### [Recorded information]
# # # # # # #

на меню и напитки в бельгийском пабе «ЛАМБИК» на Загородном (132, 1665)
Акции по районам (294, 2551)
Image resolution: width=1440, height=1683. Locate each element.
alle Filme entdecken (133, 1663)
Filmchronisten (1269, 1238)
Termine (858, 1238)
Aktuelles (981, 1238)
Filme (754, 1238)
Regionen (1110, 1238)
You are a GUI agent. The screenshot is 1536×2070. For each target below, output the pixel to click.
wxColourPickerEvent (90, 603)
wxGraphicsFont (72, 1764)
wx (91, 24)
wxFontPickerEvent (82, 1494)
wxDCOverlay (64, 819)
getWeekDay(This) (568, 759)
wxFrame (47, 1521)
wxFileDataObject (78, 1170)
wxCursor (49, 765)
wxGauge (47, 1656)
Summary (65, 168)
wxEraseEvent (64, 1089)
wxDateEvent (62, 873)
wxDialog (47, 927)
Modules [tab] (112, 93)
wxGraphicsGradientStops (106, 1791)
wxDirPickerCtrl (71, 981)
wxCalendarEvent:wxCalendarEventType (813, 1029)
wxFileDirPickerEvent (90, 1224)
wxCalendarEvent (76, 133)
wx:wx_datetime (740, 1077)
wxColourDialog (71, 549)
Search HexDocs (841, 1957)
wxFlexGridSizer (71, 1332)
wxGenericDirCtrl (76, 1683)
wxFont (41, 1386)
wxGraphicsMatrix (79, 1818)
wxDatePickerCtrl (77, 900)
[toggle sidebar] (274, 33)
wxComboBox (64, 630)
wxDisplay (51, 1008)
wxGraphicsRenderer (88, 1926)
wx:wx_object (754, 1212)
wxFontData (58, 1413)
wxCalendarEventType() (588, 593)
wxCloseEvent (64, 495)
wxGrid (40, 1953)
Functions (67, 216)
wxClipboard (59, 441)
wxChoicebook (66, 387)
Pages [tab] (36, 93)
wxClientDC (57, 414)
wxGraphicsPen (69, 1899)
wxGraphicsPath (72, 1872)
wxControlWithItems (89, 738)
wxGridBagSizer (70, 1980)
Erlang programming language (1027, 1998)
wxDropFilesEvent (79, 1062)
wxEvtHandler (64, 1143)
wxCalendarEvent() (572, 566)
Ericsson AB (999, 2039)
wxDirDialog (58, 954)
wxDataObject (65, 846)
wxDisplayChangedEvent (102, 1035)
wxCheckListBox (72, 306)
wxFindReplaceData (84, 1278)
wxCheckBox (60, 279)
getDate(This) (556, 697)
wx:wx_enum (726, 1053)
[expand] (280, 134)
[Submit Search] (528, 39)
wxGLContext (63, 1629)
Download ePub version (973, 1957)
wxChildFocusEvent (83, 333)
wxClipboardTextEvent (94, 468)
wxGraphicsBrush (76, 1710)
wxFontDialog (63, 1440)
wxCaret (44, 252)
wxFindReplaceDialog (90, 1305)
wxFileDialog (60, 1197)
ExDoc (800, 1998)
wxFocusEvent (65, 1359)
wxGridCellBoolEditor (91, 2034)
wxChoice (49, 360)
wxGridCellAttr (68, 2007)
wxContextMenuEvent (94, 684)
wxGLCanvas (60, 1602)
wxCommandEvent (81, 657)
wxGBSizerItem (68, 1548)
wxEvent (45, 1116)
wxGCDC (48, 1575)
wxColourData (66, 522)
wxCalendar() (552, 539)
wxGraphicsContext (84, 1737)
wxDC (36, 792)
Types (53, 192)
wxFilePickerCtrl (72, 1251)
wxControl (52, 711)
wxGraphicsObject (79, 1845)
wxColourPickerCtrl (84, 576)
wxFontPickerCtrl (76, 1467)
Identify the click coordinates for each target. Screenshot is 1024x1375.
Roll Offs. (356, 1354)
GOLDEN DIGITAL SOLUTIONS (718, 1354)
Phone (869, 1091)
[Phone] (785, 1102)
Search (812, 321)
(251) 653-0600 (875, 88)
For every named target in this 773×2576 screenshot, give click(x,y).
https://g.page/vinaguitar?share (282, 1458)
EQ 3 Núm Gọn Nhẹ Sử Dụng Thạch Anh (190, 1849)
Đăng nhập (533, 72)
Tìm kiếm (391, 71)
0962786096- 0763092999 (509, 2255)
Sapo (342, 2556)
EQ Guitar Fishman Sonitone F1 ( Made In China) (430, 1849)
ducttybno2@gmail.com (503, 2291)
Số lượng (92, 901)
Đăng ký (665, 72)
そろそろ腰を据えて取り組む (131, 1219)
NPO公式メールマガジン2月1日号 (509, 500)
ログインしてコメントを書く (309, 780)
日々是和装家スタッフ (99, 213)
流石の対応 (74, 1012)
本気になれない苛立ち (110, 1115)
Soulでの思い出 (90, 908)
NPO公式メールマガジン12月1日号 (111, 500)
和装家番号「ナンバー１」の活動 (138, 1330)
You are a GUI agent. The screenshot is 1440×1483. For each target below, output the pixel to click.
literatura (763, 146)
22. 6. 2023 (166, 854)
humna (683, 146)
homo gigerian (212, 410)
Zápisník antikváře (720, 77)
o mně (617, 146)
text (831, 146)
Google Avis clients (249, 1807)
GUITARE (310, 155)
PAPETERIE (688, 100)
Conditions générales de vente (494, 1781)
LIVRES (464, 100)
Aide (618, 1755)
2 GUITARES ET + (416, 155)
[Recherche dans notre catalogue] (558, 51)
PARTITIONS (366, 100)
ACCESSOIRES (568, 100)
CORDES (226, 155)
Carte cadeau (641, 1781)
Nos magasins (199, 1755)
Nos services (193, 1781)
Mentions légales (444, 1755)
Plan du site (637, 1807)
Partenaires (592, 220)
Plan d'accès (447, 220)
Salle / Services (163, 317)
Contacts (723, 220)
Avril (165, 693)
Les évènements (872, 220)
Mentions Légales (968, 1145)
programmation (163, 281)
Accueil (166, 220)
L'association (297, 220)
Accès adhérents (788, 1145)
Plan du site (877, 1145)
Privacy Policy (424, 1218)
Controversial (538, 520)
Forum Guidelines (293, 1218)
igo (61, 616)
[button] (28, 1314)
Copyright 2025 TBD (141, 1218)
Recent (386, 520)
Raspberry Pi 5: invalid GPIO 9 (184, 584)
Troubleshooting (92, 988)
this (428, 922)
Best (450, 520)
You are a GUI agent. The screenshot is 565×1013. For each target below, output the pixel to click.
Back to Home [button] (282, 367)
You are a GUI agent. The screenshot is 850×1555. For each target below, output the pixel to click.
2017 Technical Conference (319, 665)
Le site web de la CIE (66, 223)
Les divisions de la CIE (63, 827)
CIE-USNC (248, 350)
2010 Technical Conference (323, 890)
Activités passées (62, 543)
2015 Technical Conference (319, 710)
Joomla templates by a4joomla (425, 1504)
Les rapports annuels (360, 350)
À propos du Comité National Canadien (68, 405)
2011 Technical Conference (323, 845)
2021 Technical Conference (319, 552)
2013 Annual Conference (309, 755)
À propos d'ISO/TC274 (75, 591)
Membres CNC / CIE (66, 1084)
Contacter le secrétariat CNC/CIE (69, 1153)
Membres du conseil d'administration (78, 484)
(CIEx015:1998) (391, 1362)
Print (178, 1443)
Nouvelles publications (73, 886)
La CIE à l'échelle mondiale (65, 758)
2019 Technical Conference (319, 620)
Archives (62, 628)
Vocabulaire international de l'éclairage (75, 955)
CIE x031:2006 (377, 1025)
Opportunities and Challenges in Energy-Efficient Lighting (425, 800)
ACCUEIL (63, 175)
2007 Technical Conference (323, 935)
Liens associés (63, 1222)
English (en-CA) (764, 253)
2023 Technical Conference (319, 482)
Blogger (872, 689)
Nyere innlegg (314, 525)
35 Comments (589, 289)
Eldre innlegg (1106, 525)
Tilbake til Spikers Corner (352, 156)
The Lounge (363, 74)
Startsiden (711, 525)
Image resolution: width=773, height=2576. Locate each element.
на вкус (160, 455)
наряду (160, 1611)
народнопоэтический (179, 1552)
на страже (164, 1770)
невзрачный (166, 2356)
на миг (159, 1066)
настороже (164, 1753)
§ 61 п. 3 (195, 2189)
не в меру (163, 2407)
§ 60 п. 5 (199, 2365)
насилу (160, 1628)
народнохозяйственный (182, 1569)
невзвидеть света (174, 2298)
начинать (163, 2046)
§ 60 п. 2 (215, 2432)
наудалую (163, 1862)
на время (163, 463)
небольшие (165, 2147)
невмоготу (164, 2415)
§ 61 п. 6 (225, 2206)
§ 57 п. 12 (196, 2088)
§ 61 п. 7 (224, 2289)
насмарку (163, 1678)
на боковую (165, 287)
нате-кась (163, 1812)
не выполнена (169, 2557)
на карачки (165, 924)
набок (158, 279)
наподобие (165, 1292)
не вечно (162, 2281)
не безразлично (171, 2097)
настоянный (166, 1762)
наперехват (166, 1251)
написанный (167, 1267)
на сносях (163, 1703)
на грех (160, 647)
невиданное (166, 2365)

# # # # # # #

### [Task objective]
Format the data above as a JSON list of strings, one string per line, skipping blank lines. Cover only the stretch from the start of the data through the line that contains "wxClientDC (57, 414)".

### [Solution for this problem]
[
  "на меню и напитки в бельгийском пабе «ЛАМБИК» на Загородном (132, 1665)",
  "Акции по районам (294, 2551)",
  "Image resolution: width=1440, height=1683. Locate each element.",
  "alle Filme entdecken (133, 1663)",
  "Filmchronisten (1269, 1238)",
  "Termine (858, 1238)",
  "Aktuelles (981, 1238)",
  "Filme (754, 1238)",
  "Regionen (1110, 1238)",
  "You are a GUI agent. The screenshot is 1536×2070. For each target below, output the pixel to click.",
  "wxColourPickerEvent (90, 603)",
  "wxGraphicsFont (72, 1764)",
  "wx (91, 24)",
  "wxFontPickerEvent (82, 1494)",
  "wxDCOverlay (64, 819)",
  "getWeekDay(This) (568, 759)",
  "wxFrame (47, 1521)",
  "wxFileDataObject (78, 1170)",
  "wxCursor (49, 765)",
  "wxGauge (47, 1656)",
  "Summary (65, 168)",
  "wxEraseEvent (64, 1089)",
  "wxDateEvent (62, 873)",
  "wxDialog (47, 927)",
  "Modules [tab] (112, 93)",
  "wxGraphicsGradientStops (106, 1791)",
  "wxDirPickerCtrl (71, 981)",
  "wxCalendarEvent:wxCalendarEventType (813, 1029)",
  "wxFileDirPickerEvent (90, 1224)",
  "wxCalendarEvent (76, 133)",
  "wx:wx_datetime (740, 1077)",
  "wxColourDialog (71, 549)",
  "Search HexDocs (841, 1957)",
  "wxFlexGridSizer (71, 1332)",
  "wxGenericDirCtrl (76, 1683)",
  "wxFont (41, 1386)",
  "wxGraphicsMatrix (79, 1818)",
  "wxDatePickerCtrl (77, 900)",
  "[toggle sidebar] (274, 33)",
  "wxComboBox (64, 630)",
  "wxDisplay (51, 1008)",
  "wxGraphicsRenderer (88, 1926)",
  "wx:wx_object (754, 1212)",
  "wxFontData (58, 1413)",
  "wxCalendarEventType() (588, 593)",
  "wxCloseEvent (64, 495)",
  "wxGrid (40, 1953)",
  "Functions (67, 216)",
  "wxClipboard (59, 441)",
  "wxChoicebook (66, 387)",
  "Pages [tab] (36, 93)",
  "wxClientDC (57, 414)"
]